▶ [Task statement]:
Output the records that follow, with every character intact.

Saved entries:
Start of Block

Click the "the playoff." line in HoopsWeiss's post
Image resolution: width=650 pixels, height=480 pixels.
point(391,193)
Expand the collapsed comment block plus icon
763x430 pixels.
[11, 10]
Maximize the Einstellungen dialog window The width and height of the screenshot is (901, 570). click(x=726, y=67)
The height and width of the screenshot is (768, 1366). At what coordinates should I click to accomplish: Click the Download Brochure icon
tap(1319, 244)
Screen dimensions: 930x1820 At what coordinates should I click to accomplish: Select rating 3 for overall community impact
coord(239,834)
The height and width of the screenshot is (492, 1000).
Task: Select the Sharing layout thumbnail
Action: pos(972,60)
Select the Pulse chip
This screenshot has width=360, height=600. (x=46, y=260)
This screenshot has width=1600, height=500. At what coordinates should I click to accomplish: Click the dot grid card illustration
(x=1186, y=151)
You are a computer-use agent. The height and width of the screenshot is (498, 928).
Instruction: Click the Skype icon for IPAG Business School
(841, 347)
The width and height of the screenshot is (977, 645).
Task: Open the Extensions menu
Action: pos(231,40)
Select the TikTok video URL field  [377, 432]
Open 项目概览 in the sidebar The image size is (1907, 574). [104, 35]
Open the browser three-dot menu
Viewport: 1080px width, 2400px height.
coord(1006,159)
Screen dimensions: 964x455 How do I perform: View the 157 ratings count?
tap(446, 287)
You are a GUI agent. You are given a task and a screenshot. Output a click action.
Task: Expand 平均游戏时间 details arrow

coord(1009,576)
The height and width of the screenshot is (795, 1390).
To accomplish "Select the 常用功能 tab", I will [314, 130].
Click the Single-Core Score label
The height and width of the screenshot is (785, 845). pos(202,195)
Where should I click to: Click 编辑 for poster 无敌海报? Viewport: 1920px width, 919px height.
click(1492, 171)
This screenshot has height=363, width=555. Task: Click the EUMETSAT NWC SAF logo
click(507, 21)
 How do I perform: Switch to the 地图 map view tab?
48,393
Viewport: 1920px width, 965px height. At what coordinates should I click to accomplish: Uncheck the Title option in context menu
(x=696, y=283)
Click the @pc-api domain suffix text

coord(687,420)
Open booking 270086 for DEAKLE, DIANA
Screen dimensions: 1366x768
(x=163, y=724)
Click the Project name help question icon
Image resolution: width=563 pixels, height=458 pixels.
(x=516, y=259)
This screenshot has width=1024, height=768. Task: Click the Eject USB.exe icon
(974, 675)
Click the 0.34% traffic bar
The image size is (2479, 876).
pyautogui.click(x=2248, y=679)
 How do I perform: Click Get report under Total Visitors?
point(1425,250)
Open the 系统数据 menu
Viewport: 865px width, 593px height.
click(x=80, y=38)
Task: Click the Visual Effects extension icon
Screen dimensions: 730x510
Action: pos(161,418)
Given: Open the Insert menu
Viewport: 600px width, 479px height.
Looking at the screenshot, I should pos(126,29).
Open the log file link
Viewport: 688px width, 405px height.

End of Block

▶ [Answer to this problem]:
Click the "the playoff." line in HoopsWeiss's post
Image resolution: width=650 pixels, height=480 pixels.
point(391,193)
Expand the collapsed comment block plus icon
763x430 pixels.
[11, 10]
Maximize the Einstellungen dialog window The width and height of the screenshot is (901, 570). click(x=726, y=67)
The height and width of the screenshot is (768, 1366). At what coordinates should I click to accomplish: Click the Download Brochure icon
tap(1319, 244)
Screen dimensions: 930x1820 At what coordinates should I click to accomplish: Select rating 3 for overall community impact
coord(239,834)
The height and width of the screenshot is (492, 1000).
Task: Select the Sharing layout thumbnail
Action: pos(972,60)
Select the Pulse chip
This screenshot has width=360, height=600. (x=46, y=260)
This screenshot has width=1600, height=500. At what coordinates should I click to accomplish: Click the dot grid card illustration
(x=1186, y=151)
You are a computer-use agent. The height and width of the screenshot is (498, 928).
Instruction: Click the Skype icon for IPAG Business School
(841, 347)
The width and height of the screenshot is (977, 645).
Task: Open the Extensions menu
Action: pos(231,40)
Select the TikTok video URL field  [377, 432]
Open 项目概览 in the sidebar The image size is (1907, 574). [104, 35]
Open the browser three-dot menu
Viewport: 1080px width, 2400px height.
coord(1006,159)
Screen dimensions: 964x455 How do I perform: View the 157 ratings count?
tap(446, 287)
You are a GUI agent. You are given a task and a screenshot. Output a click action.
Task: Expand 平均游戏时间 details arrow

coord(1009,576)
The height and width of the screenshot is (795, 1390).
To accomplish "Select the 常用功能 tab", I will [314, 130].
Click the Single-Core Score label
The height and width of the screenshot is (785, 845). pos(202,195)
Where should I click to: Click 编辑 for poster 无敌海报? Viewport: 1920px width, 919px height.
click(1492, 171)
This screenshot has height=363, width=555. Task: Click the EUMETSAT NWC SAF logo
click(507, 21)
 How do I perform: Switch to the 地图 map view tab?
48,393
Viewport: 1920px width, 965px height. At what coordinates should I click to accomplish: Uncheck the Title option in context menu
(x=696, y=283)
Click the @pc-api domain suffix text

coord(687,420)
Open booking 270086 for DEAKLE, DIANA
Screen dimensions: 1366x768
(x=163, y=724)
Click the Project name help question icon
Image resolution: width=563 pixels, height=458 pixels.
(x=516, y=259)
This screenshot has width=1024, height=768. Task: Click the Eject USB.exe icon
(974, 675)
Click the 0.34% traffic bar
The image size is (2479, 876).
pyautogui.click(x=2248, y=679)
 How do I perform: Click Get report under Total Visitors?
point(1425,250)
Open the 系统数据 menu
Viewport: 865px width, 593px height.
click(x=80, y=38)
Task: Click the Visual Effects extension icon
Screen dimensions: 730x510
Action: pos(161,418)
Given: Open the Insert menu
Viewport: 600px width, 479px height.
Looking at the screenshot, I should pos(126,29).
Open the log file link
Viewport: 688px width, 405px height.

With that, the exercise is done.